Peterson would rather stay out of it
Then there’s Rep. Peterson. The Detroit Lakes Democrat, who has served the 7th District since 1991, says he’s never seen an election like this one, which he likened to a soap opera.
Peterson told MinnPost that he supports neither Clinton nor Trump at the moment. He said he continues to support Sanders — who won his district by 30 points — and didn’t rule out writing in the senator’s name on his ballot on Election Day.
If Nolan’s 8th District slightly leans blue and Walz’s 1st District slightly leans red, Peterson has the distinction of being the House Democrat with the most conservative constituents. This vast western Minnesota district leans red by an average of six points, per the Cook Political Report, and voters here went for Romney over Obama in 2012 by a 10-point margin.
Trump has some appeal here: as in the 1st and the 8th, he fared far better here on caucus night than in the metro area.
But Peterson doesn’t have to worry about a Mills-style challenger looking to catch Trump’s coattails. In 2014, he made short work of a serious challenger, state Sen. Torrey Westrom; now, the national GOP appears to have given up on unseating him, and is running a political novice against him.
Though Peterson will almost certainly cruise to a 14th term, his cold shoulder toward his party’s nominee reflects how much of a liability Clinton may be in this part of Minnesota.
Many in D.C. and Minnesota were surprised when Peterson, perhaps the House’s most conservative Democrat, endorsed Sanders in March. He previously said he would support the Vermont socialist as a Democratic superdelegate because it reflected the will of his constituents.
In August, after Clinton locked up the nomination, Peterson appeared at FarmFest and said that he was “neutral” on the presidential contest.
“I’m still making my mind up,” Peterson told MinnPost on Wednesday, adding that neither the Trump nor Clinton campaign has reached out to him. “To be honest with you, I’m with my constituents. They are not happy with either choice, and I’m not particularly happy with either choice.”

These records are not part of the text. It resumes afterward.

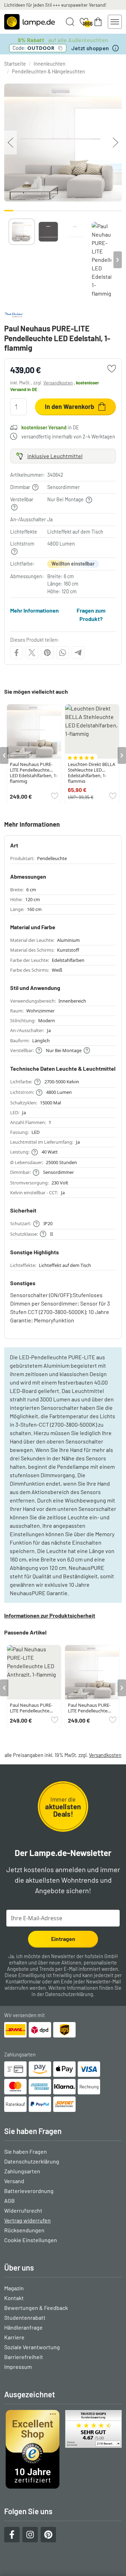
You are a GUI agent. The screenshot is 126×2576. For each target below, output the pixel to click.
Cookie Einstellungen (30, 2240)
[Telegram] (78, 652)
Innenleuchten (49, 64)
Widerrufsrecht (23, 2210)
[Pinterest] (47, 652)
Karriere (14, 2337)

Peterson’s main objective in keeping his distance from Clinton may not be his own fortunes, but those of Democrats running for state and local office. He said he’s doing everything he can to help elect younger Democrats at the state level, but is concerned about the effect Clinton is having down the ticket.
“These people who think that somehow there’s going to be an anti-Trump groundswell that’s going to elect Democrats, I don’t see that in my district. These legislative candidates don’t see that,” he said.
Peterson said Trump will probably win his district on Election Day, and that Trump voters will vote for him down the ticket because they know him.
But Peterson is not spending a lot of time worrying about the presidential race in the 7th.
When asked what his sense of the presidential race was in his district, Peterson said “I don’t know, and frankly, I don’t care. There’s nothing I can do about it.”